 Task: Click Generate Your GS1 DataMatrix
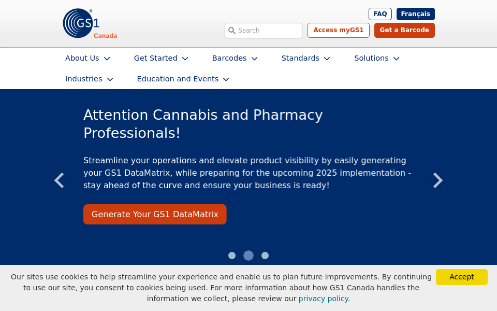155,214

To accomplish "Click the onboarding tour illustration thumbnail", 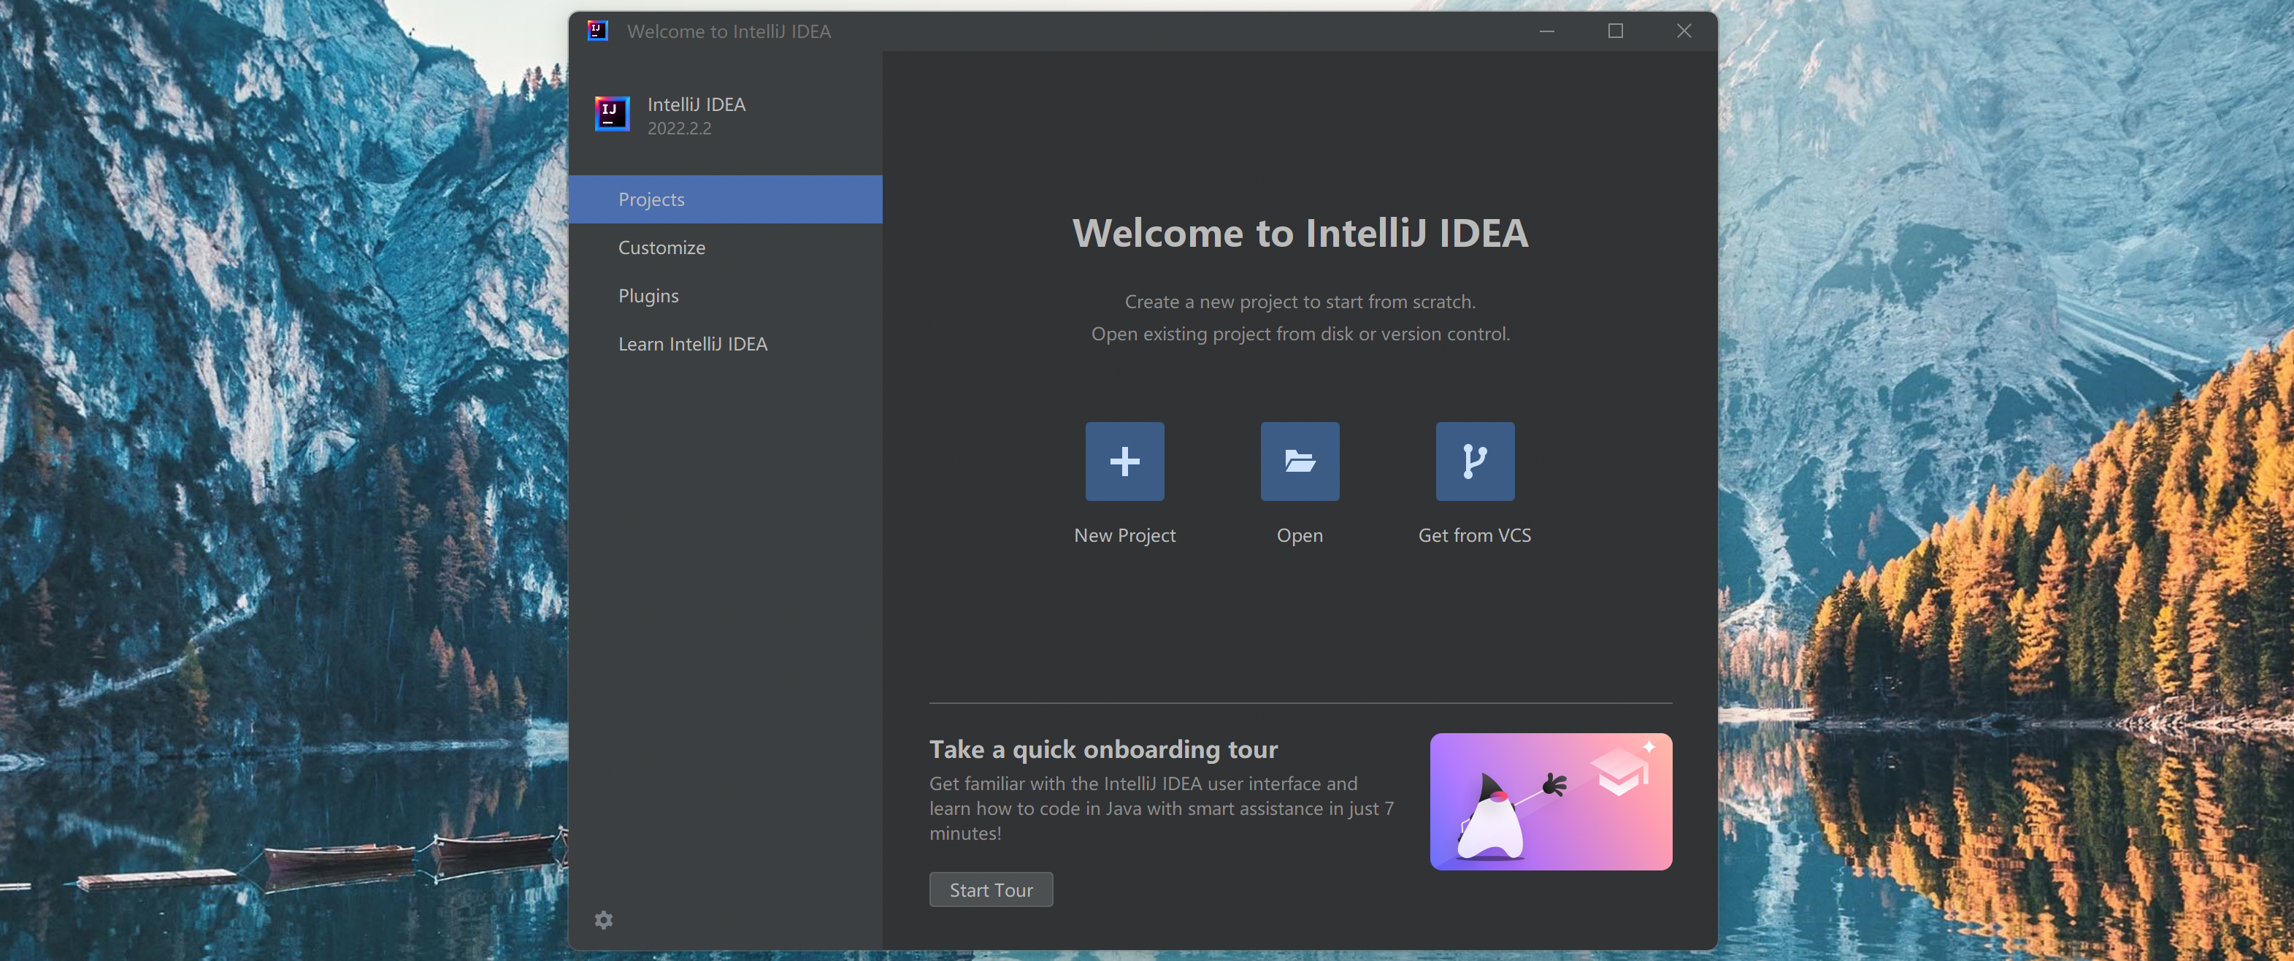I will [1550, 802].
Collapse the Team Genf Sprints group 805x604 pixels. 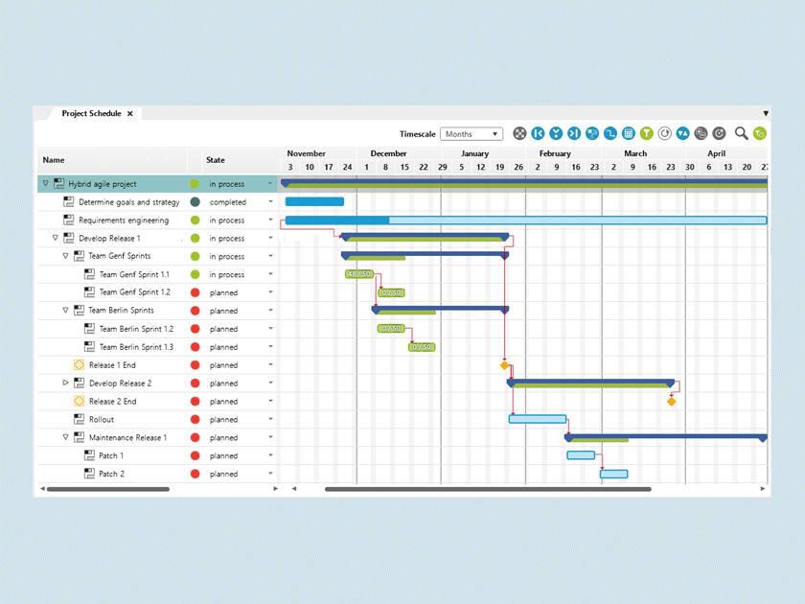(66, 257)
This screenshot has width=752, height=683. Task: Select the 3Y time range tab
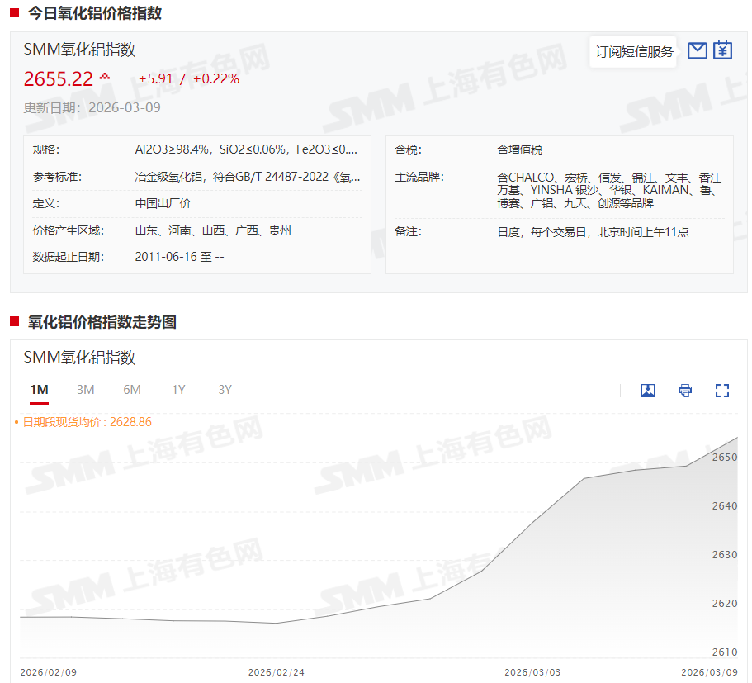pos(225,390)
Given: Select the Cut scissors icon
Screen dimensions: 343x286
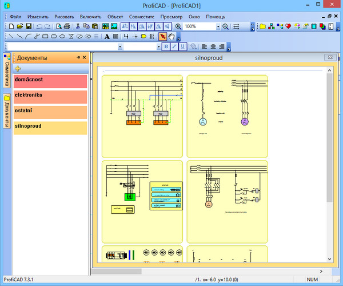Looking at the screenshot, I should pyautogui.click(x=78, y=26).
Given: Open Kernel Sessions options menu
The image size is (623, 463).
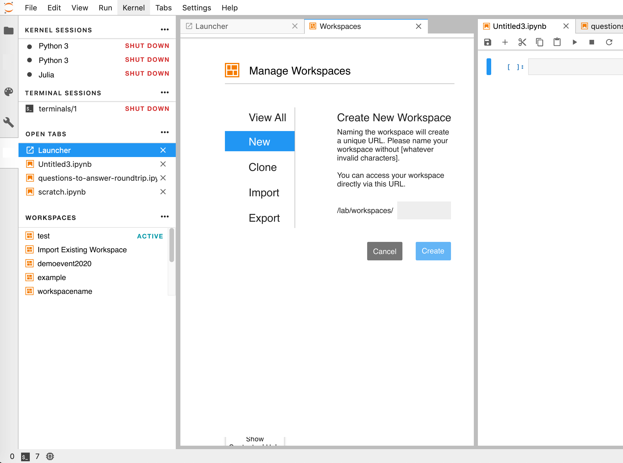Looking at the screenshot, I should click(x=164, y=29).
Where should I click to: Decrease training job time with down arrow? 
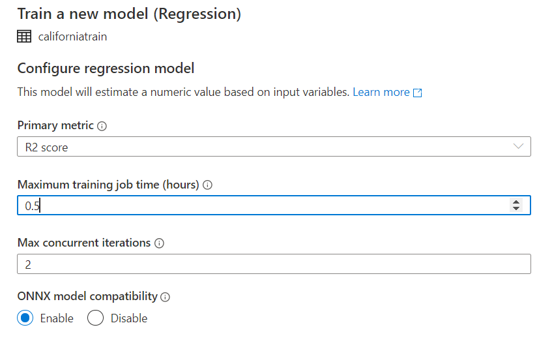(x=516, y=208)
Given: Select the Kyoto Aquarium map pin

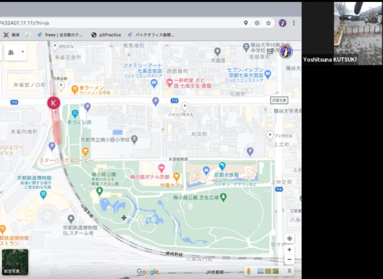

####

● What to work on
Change "Select" to "Choose" in everything from "Given: Select the Cut scissors icon" down to the end of the material, keeping the rest the same. Leave the pictures out of your answer.

● Task solution
Given: Choose the Cut scissors icon
Screen dimensions: 343x286
Looking at the screenshot, I should pyautogui.click(x=78, y=26).
Given: Open Kernel Sessions options menu
The image size is (623, 463).
Looking at the screenshot, I should click(x=164, y=29).
Where should I click to: Decrease training job time with down arrow? 
(x=516, y=208)
Given: Choose the Kyoto Aquarium map pin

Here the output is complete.